## SELECTED EXCERPT
The FDA reports(www.fda.gov) that recent mercury poisoning cases have been linked to certain skin creams, soaps and lotions, particularly products marketed as skin lighteners and anti-aging treatments.
The mercury-containing products, which were not manufactured in the United States, have been found in at least seven states. The FDA typically does not allow mercury in drugs or cosmetics.
The agency advises that consumers discontinue use of products that contain "mercurous chloride," "calomel," "mercuric," "mercurio" or "mercury." If ingredients are not listed on a product, the product should not be used, say FDA officials.
According to Scott Plensdorf, M.D., of Flint, Mich., patients at risk for using these products are usually teens and women. He recommends that physicians talk with their patients about "the need to be informed consumers with all skin care products to prevent potential serious health consequences to both them and their families."
Symptoms of mercury poisoning can include numbness or pain in certain areas of the skin and uncontrollable shaking or tremors, says the NIH(www.nlm.nih.gov).
Plensdorf says that for creams to be effective, they likely will have to be used for several months, leading to repeated exposures. And mercury poisoning is not the only possible effect of using untested products.
"Since the active ingredients haven't even been tested to determine their concentration, I worry that significant adverse effects, such as dermatitis and burning of the skin and mucous membranes, may occur," he notes.

## DATA
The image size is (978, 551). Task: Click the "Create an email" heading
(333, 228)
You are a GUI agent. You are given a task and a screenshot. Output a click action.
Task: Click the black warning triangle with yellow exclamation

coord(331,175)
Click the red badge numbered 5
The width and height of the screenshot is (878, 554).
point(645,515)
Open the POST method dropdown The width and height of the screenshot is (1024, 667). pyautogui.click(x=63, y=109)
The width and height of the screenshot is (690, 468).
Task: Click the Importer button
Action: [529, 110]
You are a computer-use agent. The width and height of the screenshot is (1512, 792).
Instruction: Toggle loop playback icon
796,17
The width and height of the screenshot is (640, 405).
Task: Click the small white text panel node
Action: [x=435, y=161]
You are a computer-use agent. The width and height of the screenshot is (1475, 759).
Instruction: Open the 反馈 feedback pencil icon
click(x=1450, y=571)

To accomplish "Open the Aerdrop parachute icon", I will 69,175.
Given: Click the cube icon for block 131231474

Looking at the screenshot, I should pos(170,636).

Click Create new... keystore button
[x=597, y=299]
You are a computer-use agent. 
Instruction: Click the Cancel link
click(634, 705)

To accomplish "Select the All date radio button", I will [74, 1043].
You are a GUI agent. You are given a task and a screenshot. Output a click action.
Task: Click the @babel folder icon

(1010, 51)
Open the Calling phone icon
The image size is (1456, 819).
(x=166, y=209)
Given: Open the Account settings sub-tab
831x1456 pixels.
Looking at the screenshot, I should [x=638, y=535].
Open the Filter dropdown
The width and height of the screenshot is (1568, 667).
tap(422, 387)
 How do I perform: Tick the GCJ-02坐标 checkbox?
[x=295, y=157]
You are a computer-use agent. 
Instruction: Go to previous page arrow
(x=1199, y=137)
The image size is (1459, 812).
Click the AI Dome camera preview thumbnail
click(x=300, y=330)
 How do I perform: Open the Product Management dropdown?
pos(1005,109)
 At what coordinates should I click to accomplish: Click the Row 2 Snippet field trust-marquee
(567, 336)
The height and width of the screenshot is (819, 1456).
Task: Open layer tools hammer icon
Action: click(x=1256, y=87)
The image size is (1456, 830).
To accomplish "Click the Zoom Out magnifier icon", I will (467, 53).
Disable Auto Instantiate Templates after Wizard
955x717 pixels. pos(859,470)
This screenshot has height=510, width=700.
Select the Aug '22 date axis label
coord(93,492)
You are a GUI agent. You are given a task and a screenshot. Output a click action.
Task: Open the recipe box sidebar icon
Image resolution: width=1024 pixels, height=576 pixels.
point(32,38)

## REQUIRED WORK
1) In the article on mercury in skin creams, in at least how many states have the mercury-containing products been found?
2) Print the part of the article on mercury in skin creams starting with "Symptoms of mercury" and going on through "says the NIH(www.nlm.nih.gov).".

## RESULTS FOR EACH TASK
1) At least seven states.

2)
Symptoms of mercury poisoning can include numbness or pain in certain areas of the skin and uncontrollable shaking or tremors, says the NIH(www.nlm.nih.gov).